A relocation of Launceston’s shiplift to Bell Bay could create more employment for the region and allow the industry to take advantage of a growing market in marine engineering and repairs.
An industry-lead push to investigate the benefits of moving the shiplift, located at Invermay, was announced by the state government on Monday.
The $100,000 Memorandum of Understanding (MOU) was announced by Infrastructure Minister Rene Hidding, where he was joined by representatives from TasPorts, Southern Marine Shiplift and the Launceston Chamber of Commerce.
Southern Marine Shiplift general manager Sean Richardson said customer demand had outstripped the current site.
“We are in a position now where we’ve had to turn customers away,” he said.
The existing site can only handle one ship at a time and is also limited to ships of a maximum size of 60-metres in length and 1300 tonnes in weight.

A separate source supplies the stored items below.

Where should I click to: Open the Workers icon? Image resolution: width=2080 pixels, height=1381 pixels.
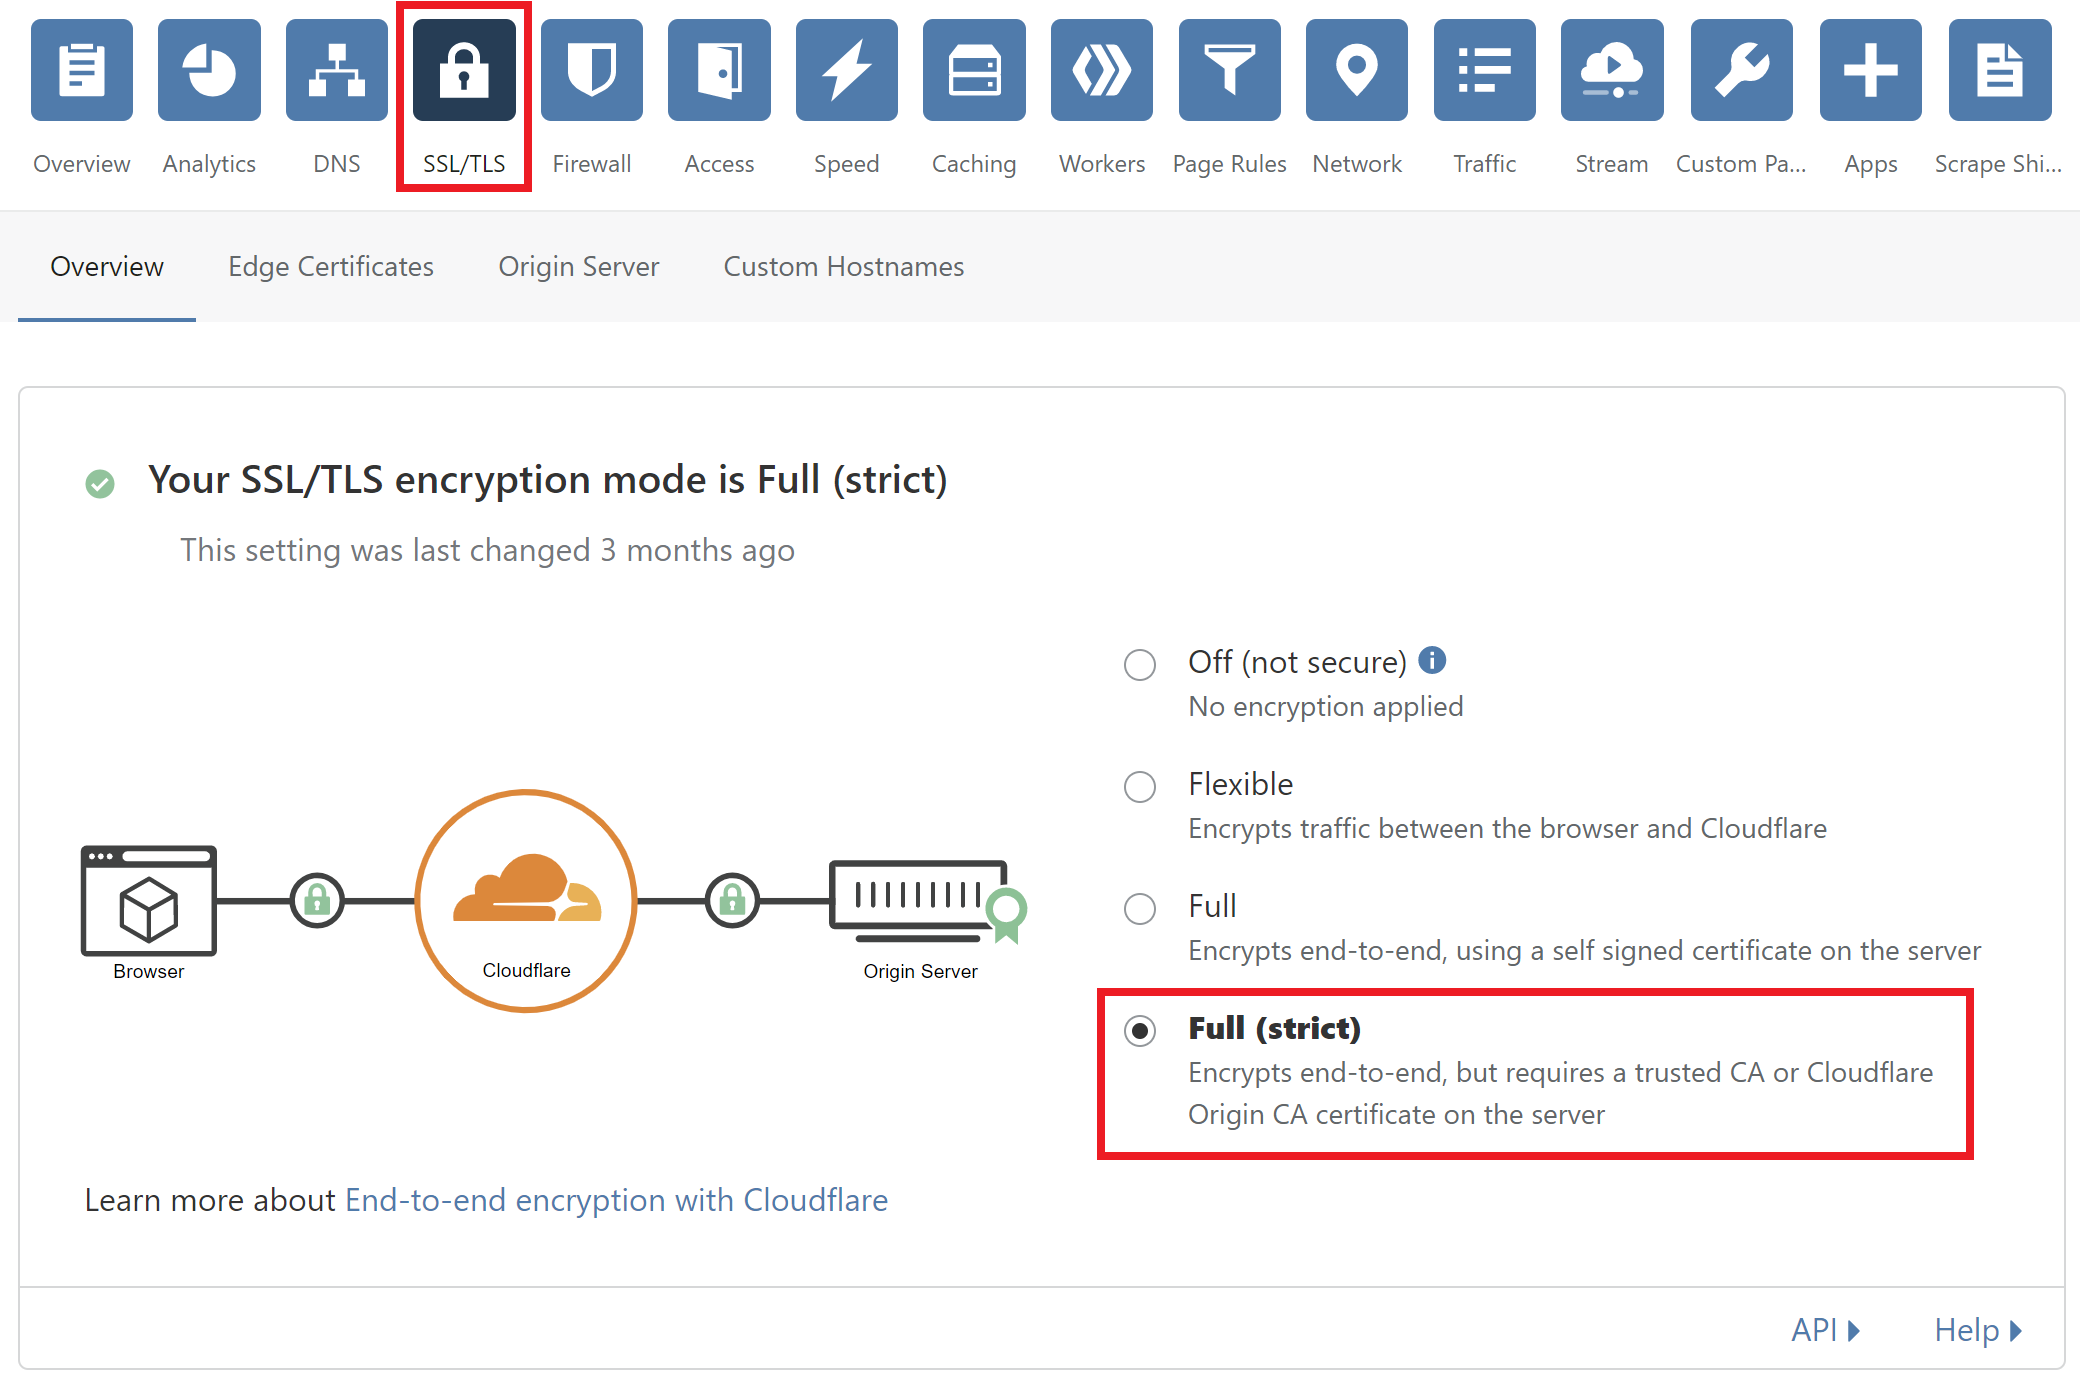pyautogui.click(x=1101, y=70)
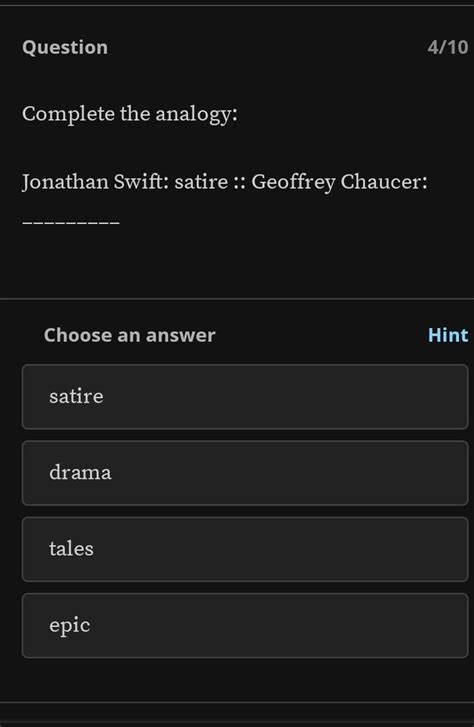Click the words 'Geoffrey Chaucer:' in the question
The image size is (474, 727).
coord(339,182)
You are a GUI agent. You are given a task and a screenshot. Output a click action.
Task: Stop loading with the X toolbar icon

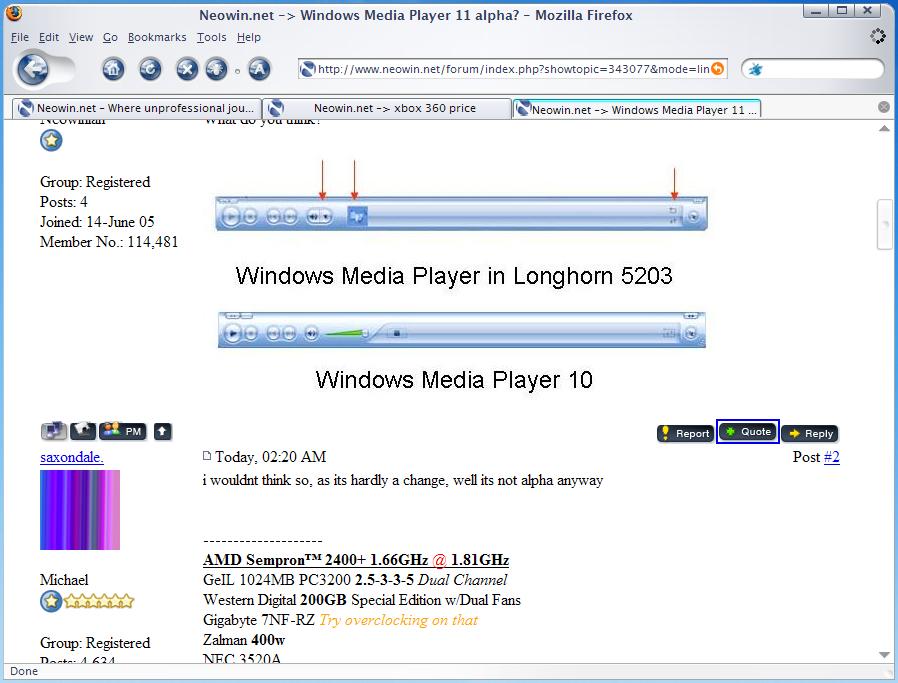click(x=187, y=70)
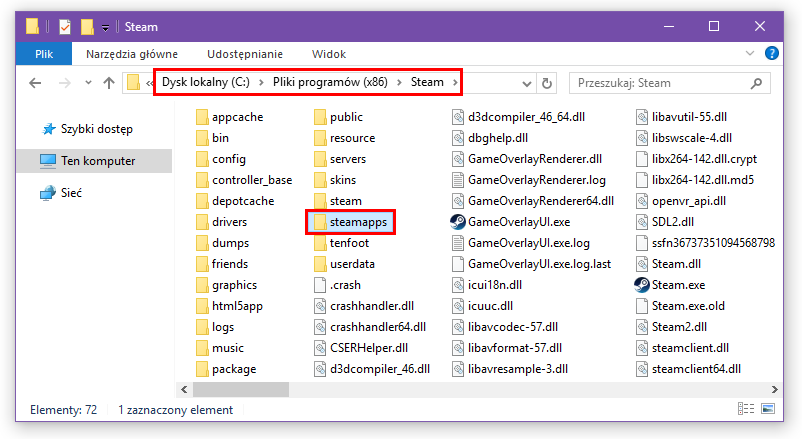Expand the ribbon with the chevron

752,54
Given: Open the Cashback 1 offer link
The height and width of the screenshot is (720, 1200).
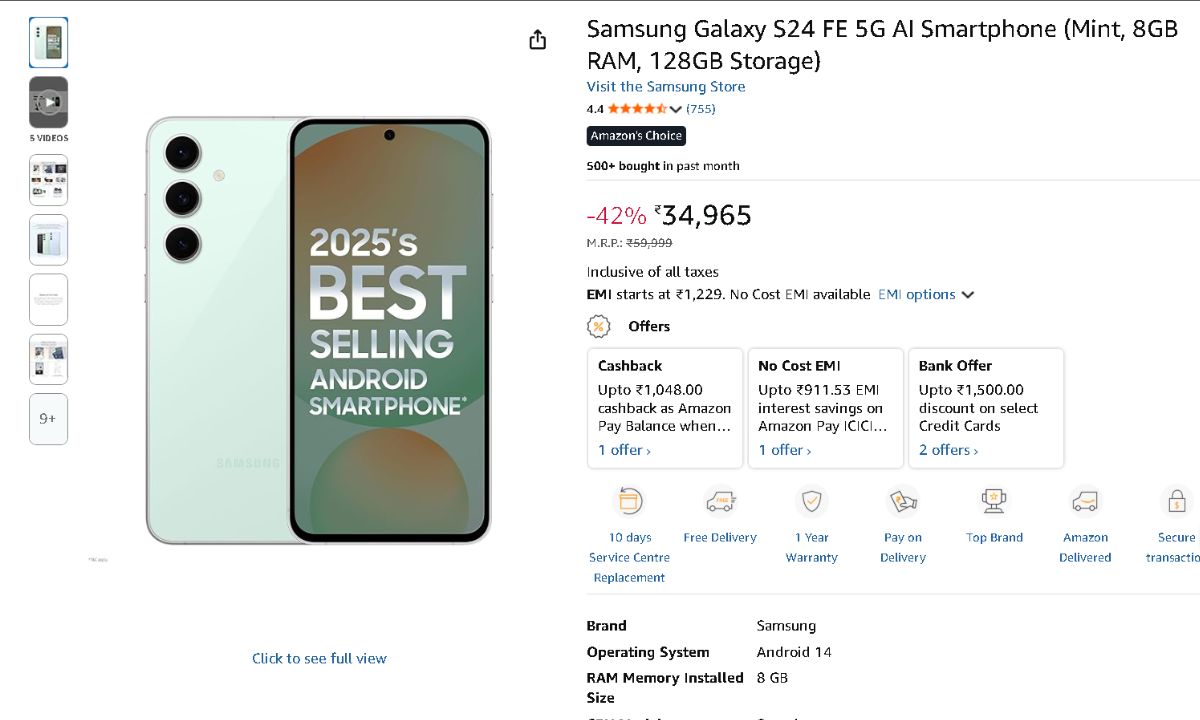Looking at the screenshot, I should [624, 451].
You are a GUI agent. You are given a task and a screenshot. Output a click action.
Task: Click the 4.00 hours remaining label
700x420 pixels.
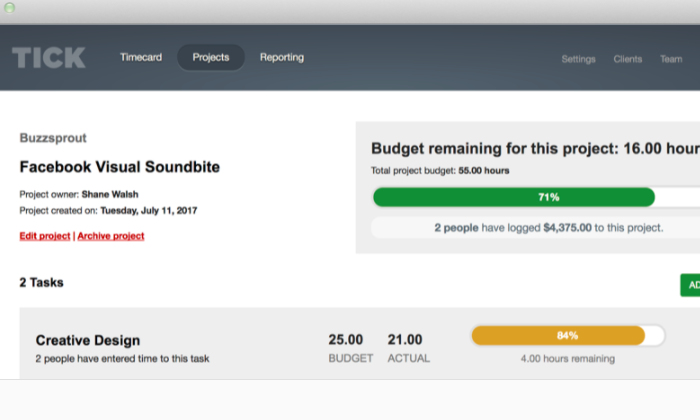567,358
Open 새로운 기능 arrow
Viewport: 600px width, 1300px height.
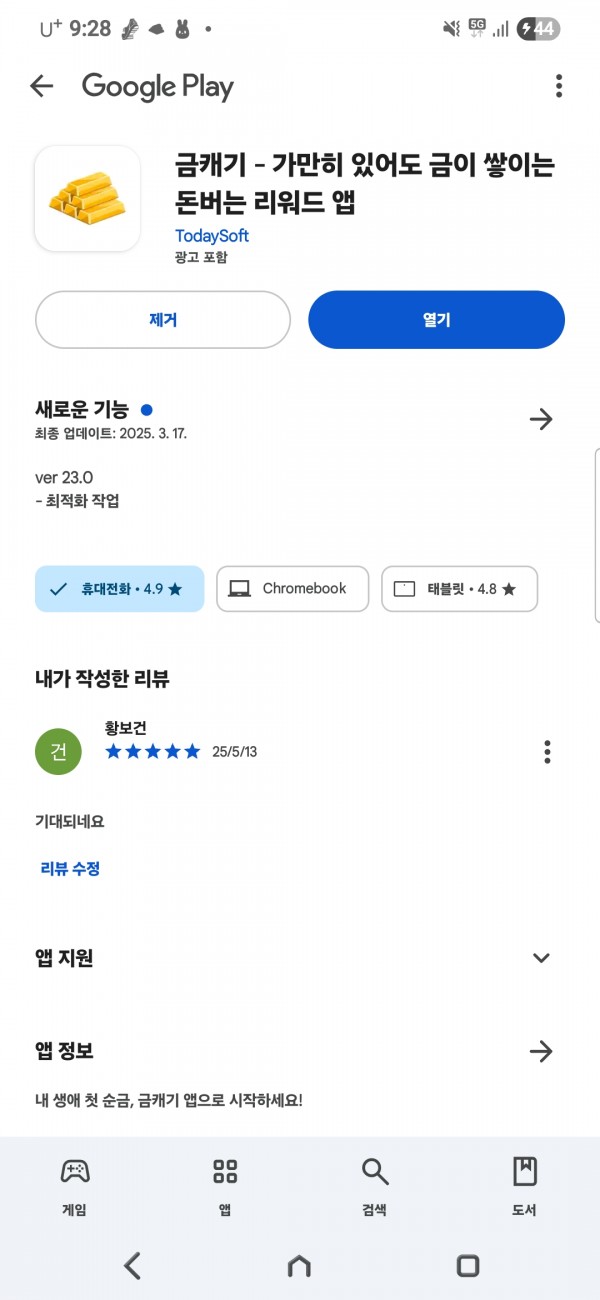(541, 419)
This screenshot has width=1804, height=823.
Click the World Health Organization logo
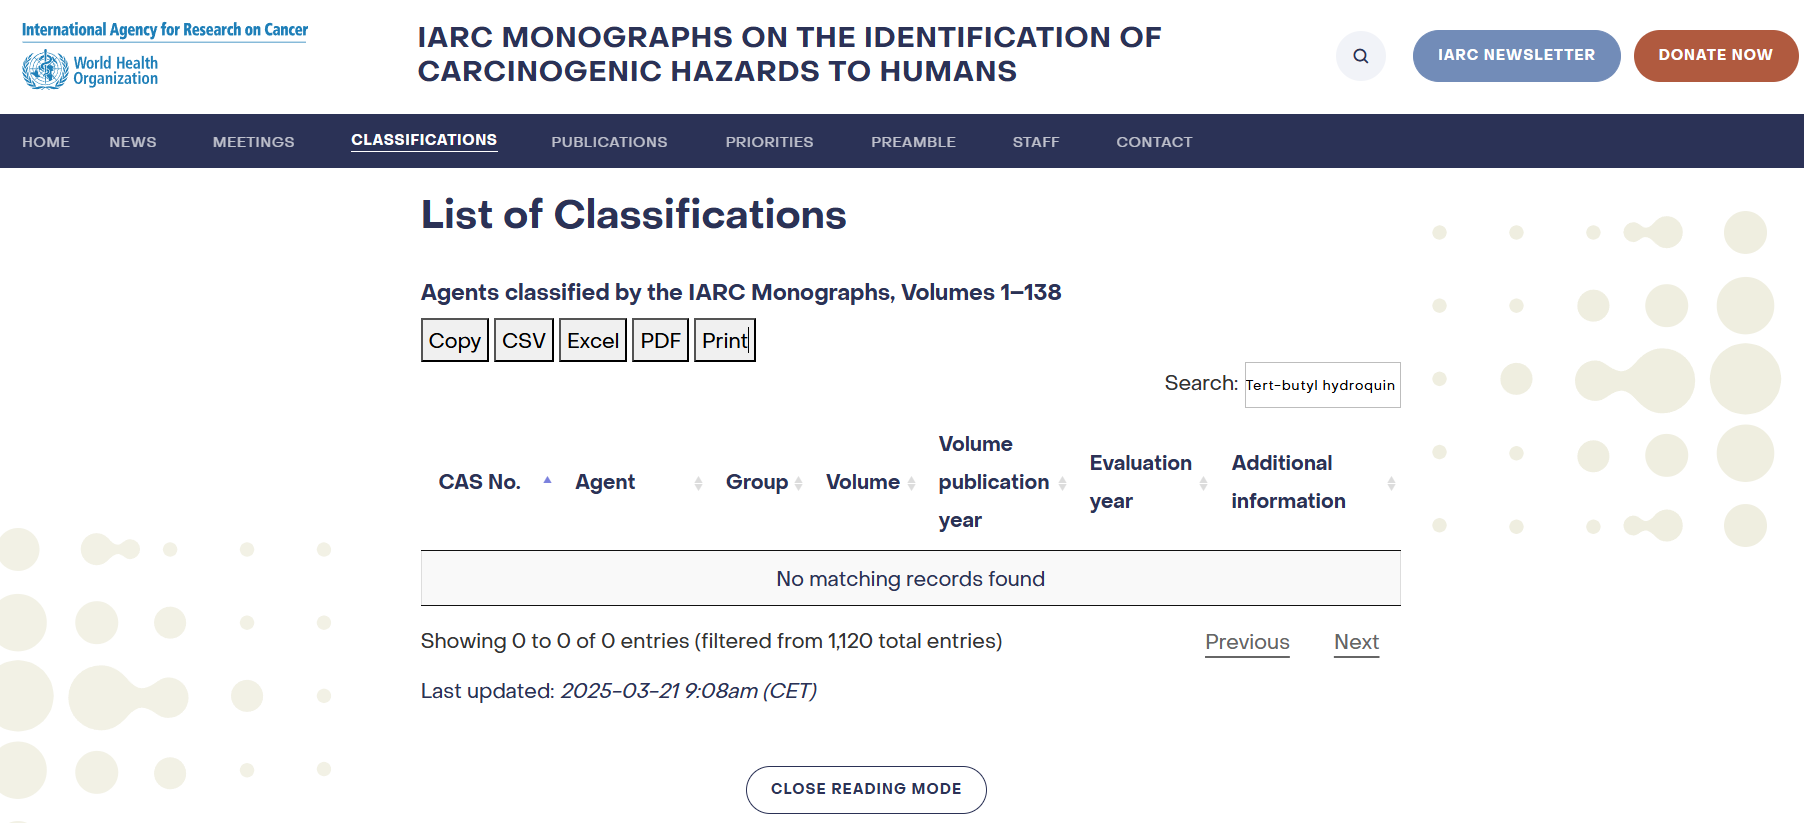(90, 70)
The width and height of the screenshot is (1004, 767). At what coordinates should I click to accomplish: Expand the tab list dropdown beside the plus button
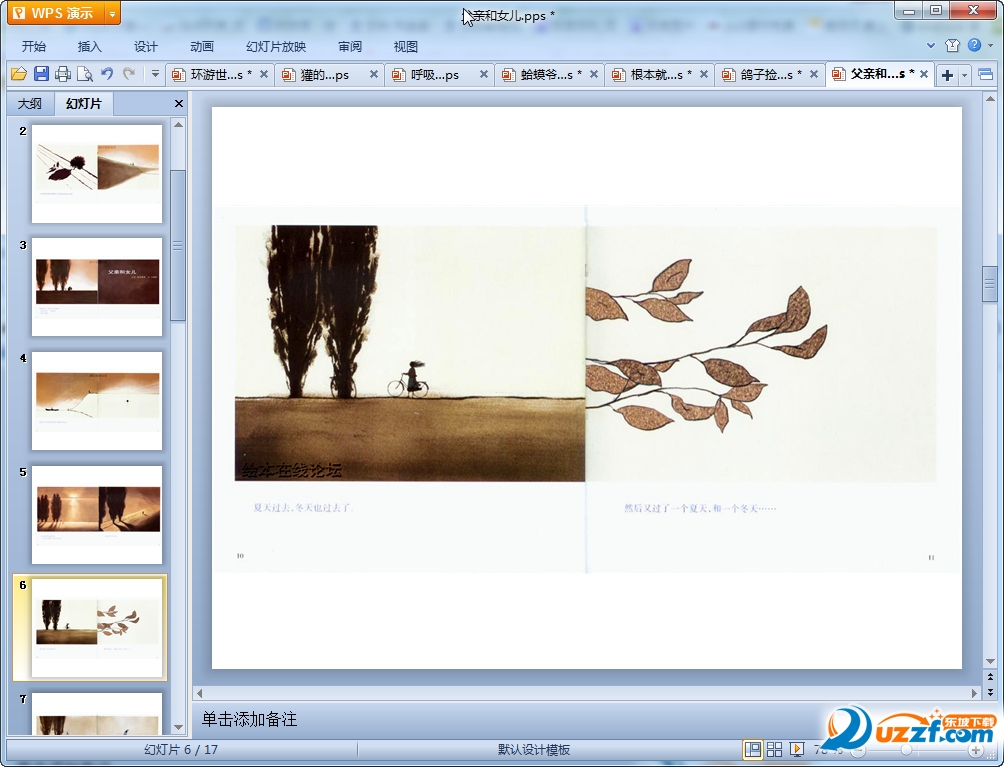[x=965, y=75]
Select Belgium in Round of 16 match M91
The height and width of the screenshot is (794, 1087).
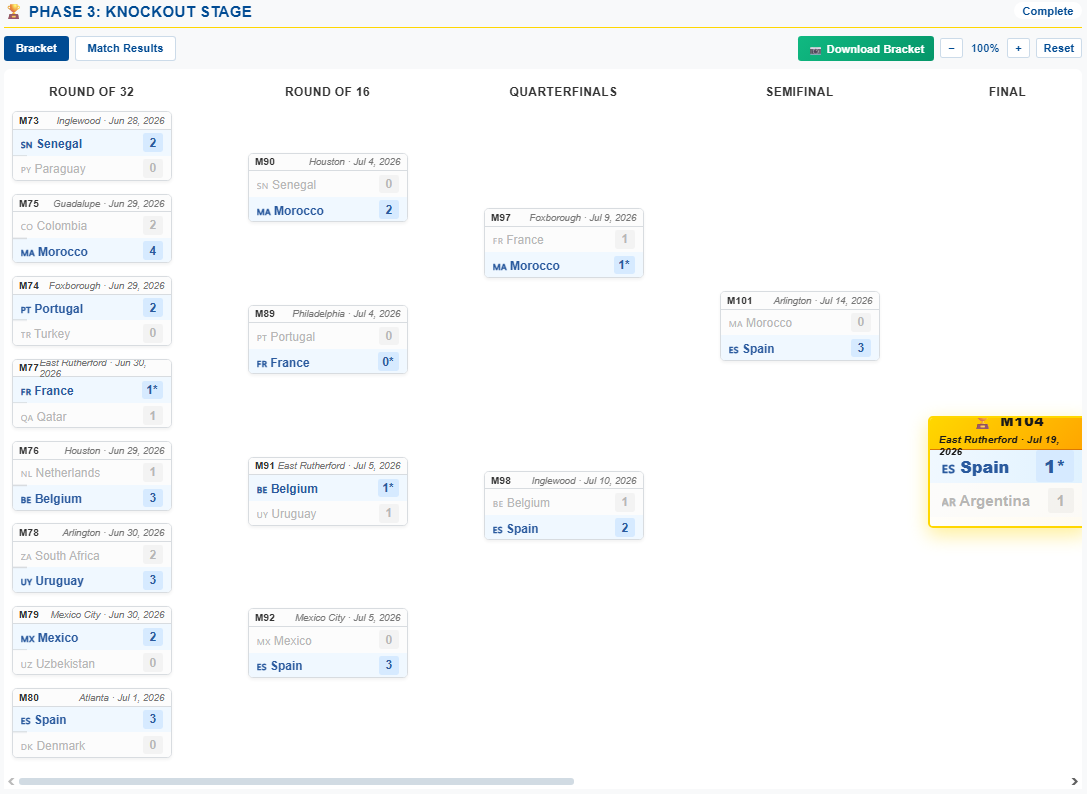[294, 489]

The MOU will provide $100,000 for a feasibility study into moving the shiplift and is funded jointly by government-owned TasPorts, Southern Marine Shiplift and Launceston-based engineering company Hayards.
Mr Richardson said the move had been something SMS had been looking at for several years but it had gathered speed in the last 18 months.
“We employ 14 full-time employees and provide contracts for local engineering companies.
“Relocation and the potential of going to larger vessels would see that [employment] increase dramatically.”
Mr Hidding said the MOU would investigate the benefits of relocating the shiplift but would also look at the benefits of establishing a marine maintenance hub at Bell Bay.
“Launceston already has many residents with the unique skills needed to work in the sector, and this study has the potential to set the region up as a central hub across Australia for the marine engineering industry,” Mr Hidding said.
“We are not talking about a new skill set here, it’s expanding on the skill set we already have.”
TasPorts is a major customer of SMS and chief executive Paul Wheeton said they had received feedback from the wider maritime community that a facility such as this would be supported in Tasmania.
He said TasPorts’ fleet of tugs were serviced annually by SMS but said the relocation and expansion of the shiplift would help to future-proof their own fleet.
It would also benefit the Australian Maritime College.
The Launceston Chamber of Commerce has also done analysis to see if there was a market to support the expansion and move.
Bell Bay economic steering committee welcomed the announcement.
“As far as industrial precincts in Australia go, Bell Bay arguably presents one of the best opportunities for new maritime and manufacturing businesses to relocate, expand or establish operations,” steering committee chairman Ray Mostogl said.
He said Bell Bay’s full potential had yet to be tapped.
George Town mayor Bridget Archer said the announcement had helped the council achieve a goal to promote the growth of the industrial precinct.
“Growing and expanding economic activity at the Bell Bay Industrial Precinct presents an immediate opportunity to facilitate economic development for the George Town community and the Tamar Valley region,” she said.
The MOU feasibility study is expected to be completed in the next six to 12 months.